Bu yüzden de Cumhuriyetin nimetlerine kolayca inandık. Devrimlere de inanmıştık aynı kolaylıkla. Mesela Arap harflerinin kullanımının ve öğreniminin zor olduğuna, Latin harflerine geçince okur-yazarlığın arttığına kolayca inanmıştık. Mantıklı da görünmüştü üstelik. Tabii o zamanlar neden Irak veya Suriye toplumlarında Arap harfleri kullanıldığı halde okur-yazar oranının bizden daha yüksek olduğunu sorgulamamıştık. Hoş böyle bir gerçeklikten de haberdar da değildik o zamanlar. Cumhuriyet’in ilanından on yıl önce, Harput’ta, Fırat kolejindeki Ermeni öğrencilerin Ermeni alfabesi ile Ermenice, Arap alfabesi ile Osmanlıca, Latin alfabesi ile de Fransızca okuyup yazdıklarını da bilmiyorduk.

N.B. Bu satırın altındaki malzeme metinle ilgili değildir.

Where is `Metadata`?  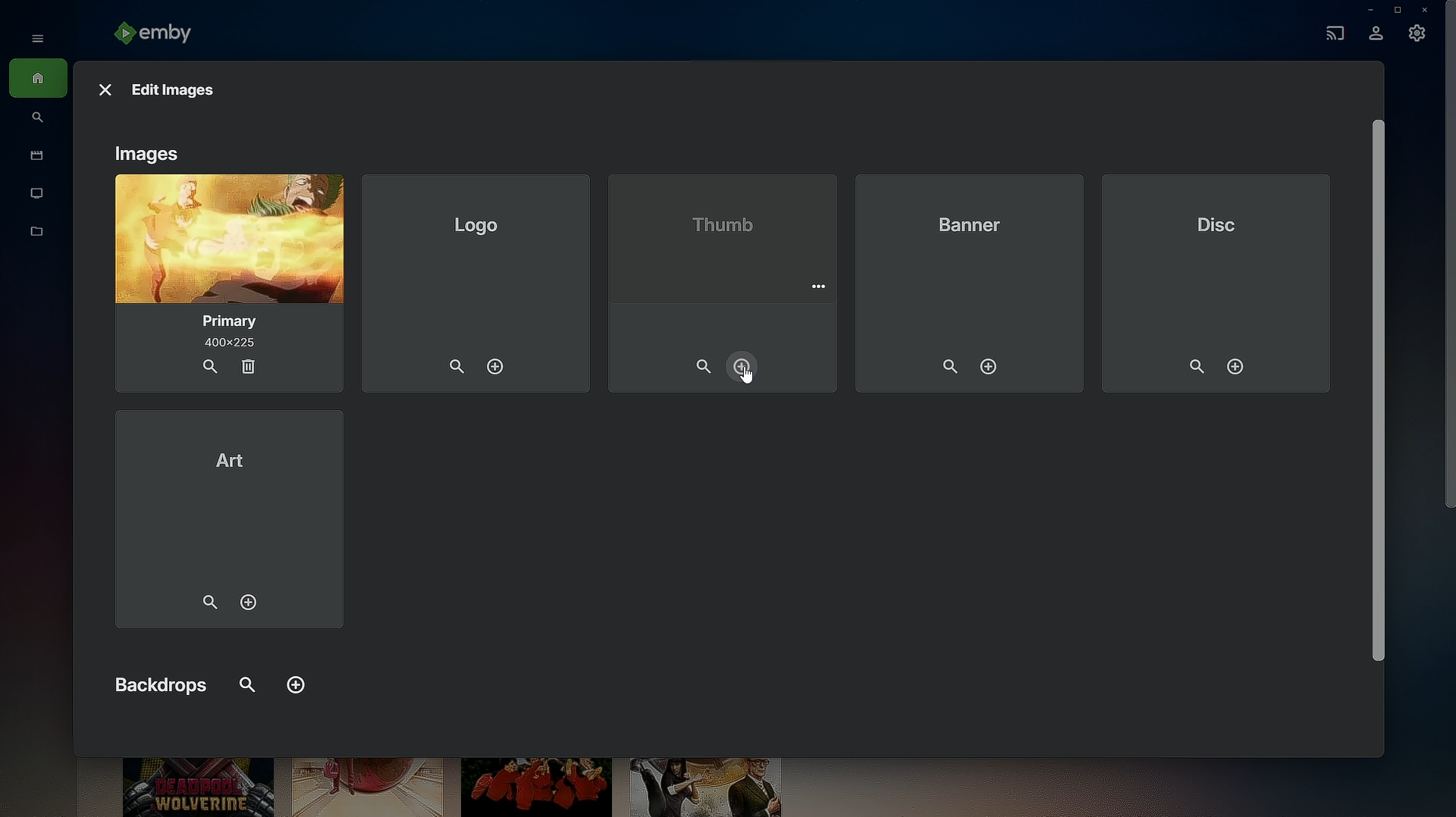 Metadata is located at coordinates (38, 239).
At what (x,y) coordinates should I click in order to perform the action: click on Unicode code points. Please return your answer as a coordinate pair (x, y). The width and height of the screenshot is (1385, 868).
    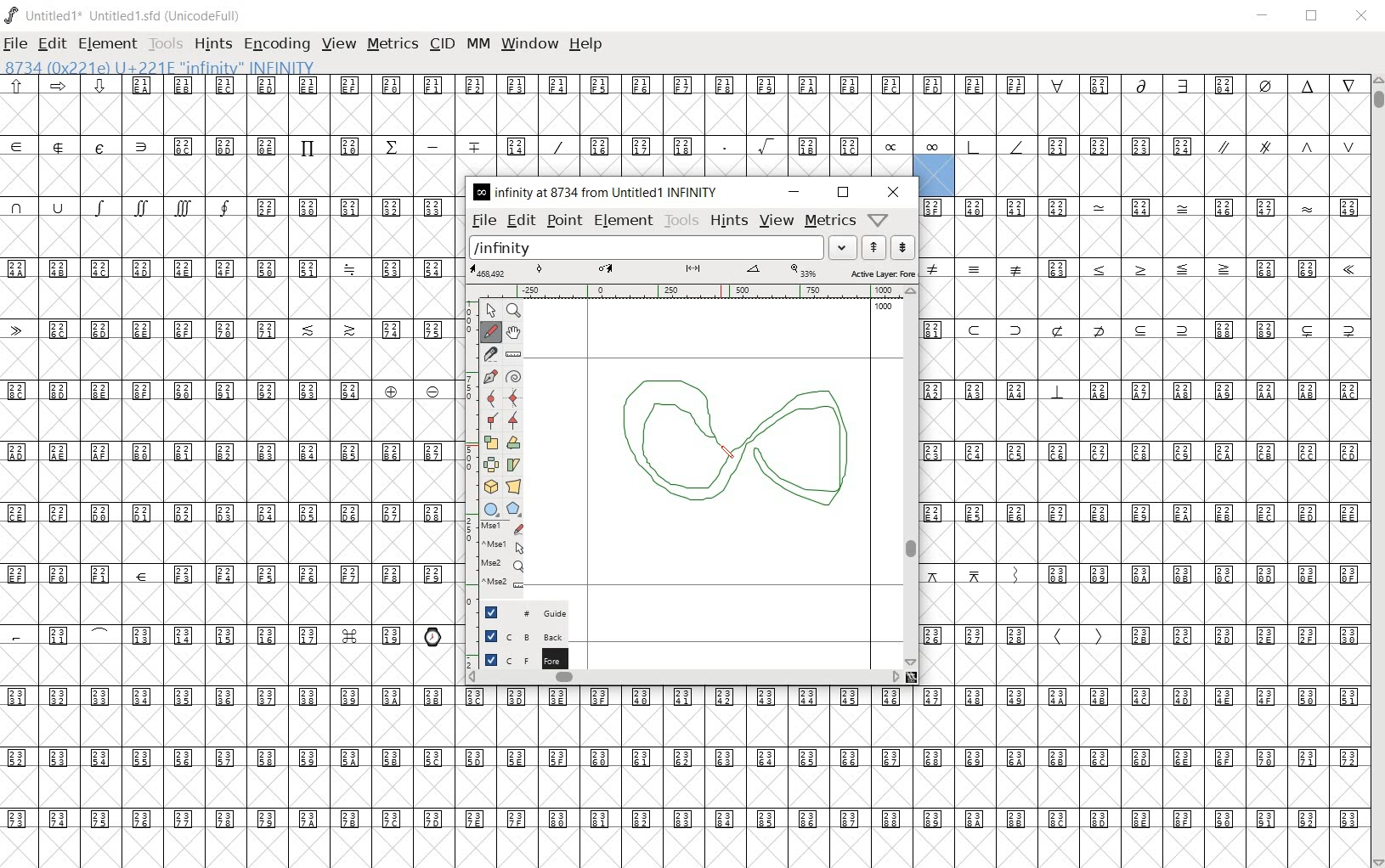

Örneğin cumhuriyetimizin kadınlara Avrupa’daki birçok devletten önce seçim hakkı tanıdığından, kıyafet devrimiyle onları özgürleştirdiğinden şüphe bile etmiyorduk. Hâlbuki kadının bu gün bile adı yok bu ülkede. Tabii Cumhuriyet balolarının o hotozlu hanımefendilerini “kadınlarımız” saymazsak.
Sonuçta Osmanlı imparatorluğu her ne kadar bir çöküş süreci yaşıyor olsa da, aslında çağının ivmesini yakalamaya çalışan, kırsal kesimde değilse bile şehirlerde zamanın gereklerine uygun bir yaşam sürdürüyordu. Yani Cumhuriyet önce bu gelişmiş uygarlığı tarumar etmiş, kentleri yoksullaştırmış, ardından da kalkınma hamlesi başlatmıştı. Cumhuriyet’ten önce Diyarbekir ülkenin dördüncü gelişmiş iliyken, günümüzde altmışıncı sırada yer alıyor.
Aynı şekilde, nasıl olup da yeni devletin tüm kurucu kadrolarının birkaç yıl gibi çok kısa bir zaman diliminde suçlular ordusuna dönüştüğüne, İstiklal mahkemeleri ve benzeri süreçlerle tasfiye edildiklerine, Mustafa Kemal’in nasıl ‘tek adam’ haline geldiğine ilgi duymuyorduk. Zaten bu netameli konular ne lise tarih kitaplarında yazılıydı, ne de öğretmenlerimizin anlatımlarında.
Bu yapay tarihin daha iyi anlaşılabilmesi için, milli eğitim tedrisatının dışında, alternatif bir tarih okumasına ihtiyacımız vardı. Üstelik on-on beş yıl öncesine kadar bu konuda Türkçe yazılmış kaynak bulmak da neredeyse imkânsızdı. Sistem yarattığı efsanenin tartışılmasına tahammül edemiyordu. Bir dizi yasayla korumaya almıştı yapay tarihini. Tüm bunların sonucunda da, kendini laik, devrimci, solcu filan sanan bir avuç Nasyonal Sosyalist, şimdi var güçleri ile kuvay-ı milliye ruhunu canlandırmaya çalışıyorlar. Emekle, emekçiyle, halkların kaderlerini belirleme hakkıyla tüm bağını koparmış bir solculuk, kalpak giyerek gericilikle savaşabileceğini zannediyor.
Bu gün yalan ve yanlış bir cumhuriyetin kuruluşunun 90. yılı. Faşistlere kutlu olsun!